Al día siguiente él y otros padres de familia comenzaron a
buscar a sus hijos. Tocaron puertas en las colonias igualtecas Rancho
del Cura y Santa Teresa. Lo mismo hicieron en poblaciones al borde de la
carretera Iguala-Chilpancingo, en los municipios de Atenango del Río,
Tepecuacuilco y Eduardo Neri y Huitzuco.
La vida de la familia Campos Santos ha sido otra desde
entonces. Don Bernardo recuerda que José Ángel le había ayudado en las
labores del campo y de la construcción, pero le gustaban la danza
folclórica y el futbol. Ahora le duele su nieta:
“Mi hijita Gabi va conociendo a su papá por la pura foto.
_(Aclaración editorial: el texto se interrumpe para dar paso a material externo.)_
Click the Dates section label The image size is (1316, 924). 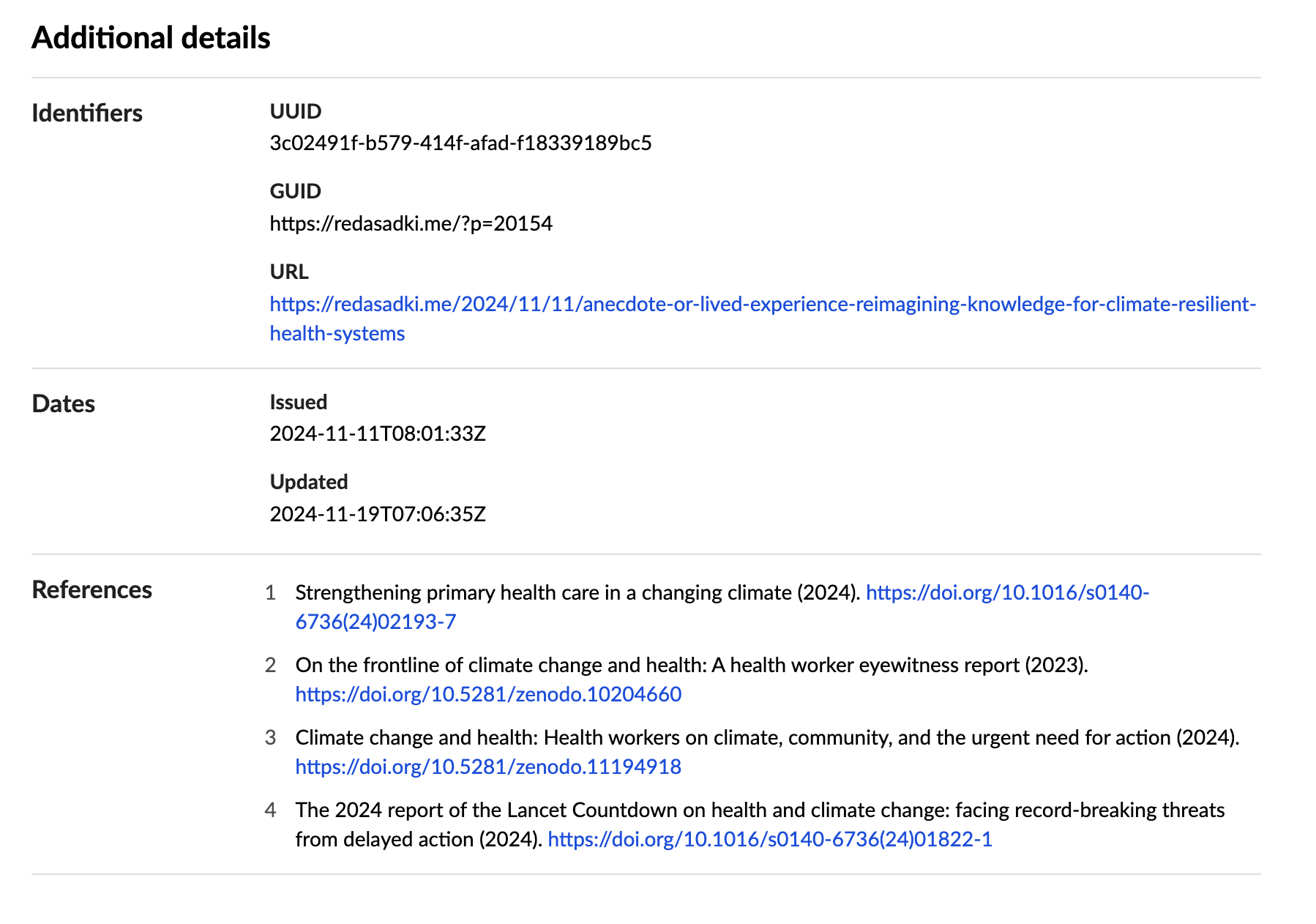[x=64, y=404]
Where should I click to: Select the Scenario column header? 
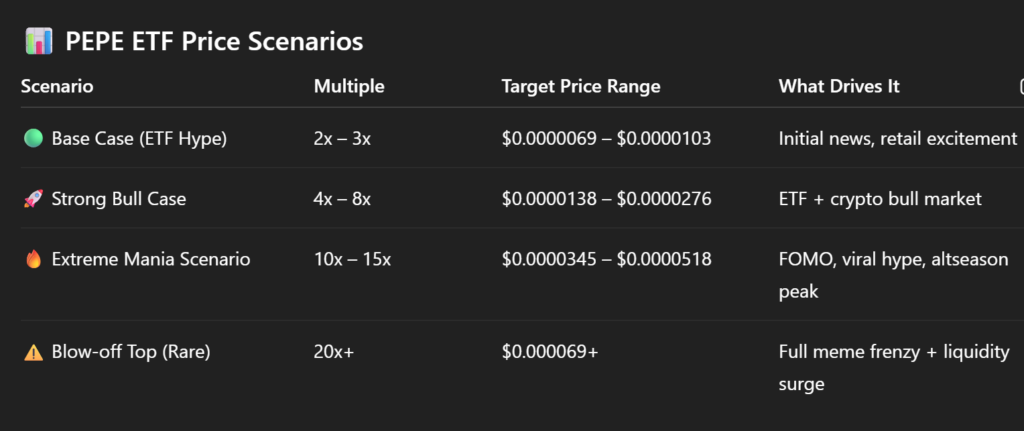tap(57, 87)
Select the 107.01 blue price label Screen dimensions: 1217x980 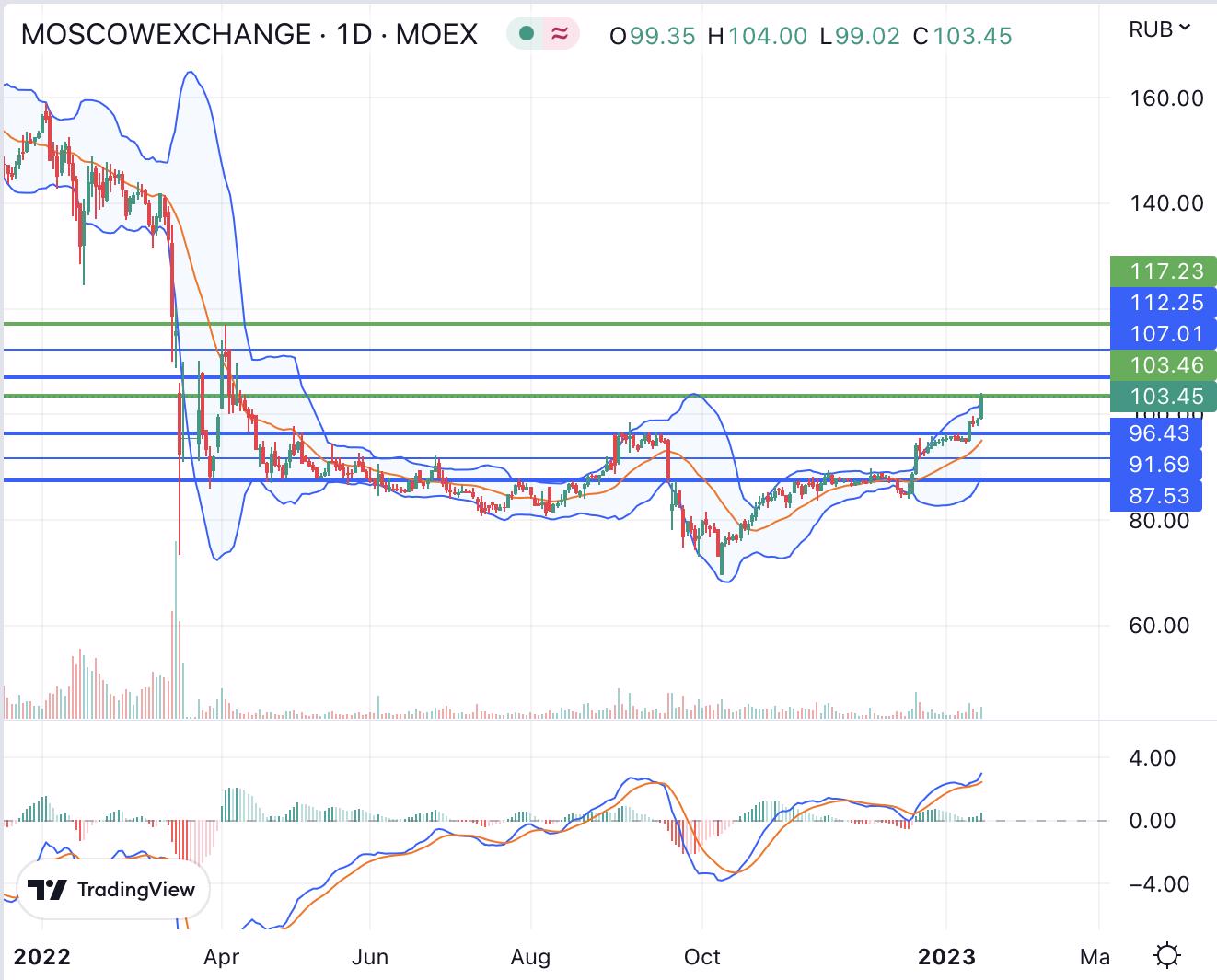[x=1165, y=333]
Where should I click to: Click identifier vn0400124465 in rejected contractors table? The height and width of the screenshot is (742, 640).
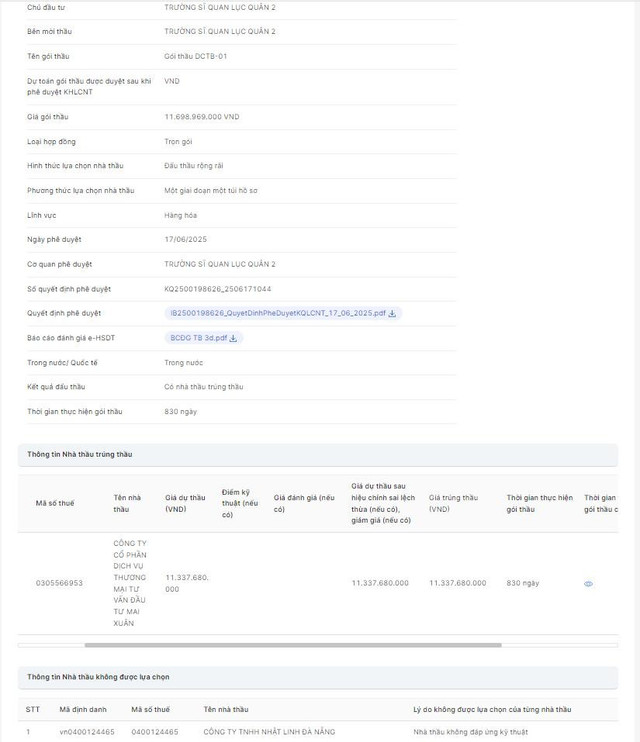(87, 732)
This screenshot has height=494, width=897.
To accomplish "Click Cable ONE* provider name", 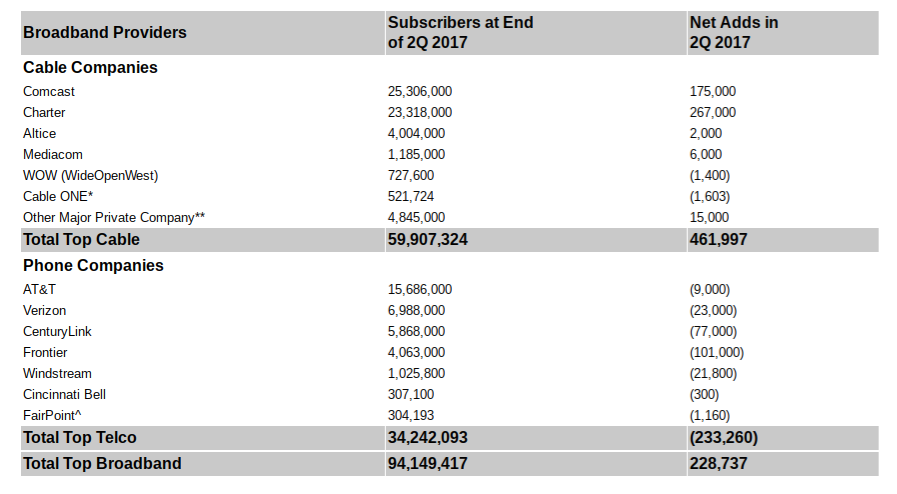I will click(58, 197).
Con ella la estoy haciendo de abuelo y padre. Cuando voy a México me
pregunta: ‘¿Abuelito, a dónde va?’ (Y le respondo:) ‘Vamos a México para
que nos den a tu papá y a los muchachos’.”
La búsqueda de justicia lo obliga a alejarse del hogar con
frecuencia, por lo que su esposa Romana Cantor tiene que vender esquites
y elotes para sostener la casa, aunque ella también está enferma.
“Le dolía un ojo y luego se le pasó al otro. La operaron dos
veces. Por la primera operación pagué 16 mil pesos y 11 mil por la
segunda; tuve que vender mi camioneta. Pero no ha quedado bien, todavía
tiene molestias: ve empañado”, explica.
En el primer aniversario de la desaparición de los
normalistas, la madre de José Ángel compró una imagen de Cristo en
Chalma, Estado de México, y convirtió un rincón de su casa en una
capilla, donde reza todos los días por el regreso de su hijo.
En las oficinas públicas los padres de los desaparecidos no
han encontrado ninguna respuesta que alivie su dolor o les dé esperanza
de hacer justicia.
“Del gobierno no espero nada –reitera don Bernardo–, no ha
investigado la desaparición de los muchachos, no nos ha dado
información que nos dé un poco de tranquilidad. Nos está llevando a base
de puras mentiras, de engaños, no le creemos nada. Ya son dos años, es
mucho tiempo. Será una rareza, una suerte, una casualidad, que nos den
una respuesta verídica, pero está duro pensar en eso.
“No creo que las cosas cambien aunque quiten a los
funcionarios. Ellos se van a ir, pero nosotros vamos a seguir en busca
de nuestros hijos hasta saber la verdad. Tenemos la esperanza de que
están vivos, y tenemos la esperanza en Dios.”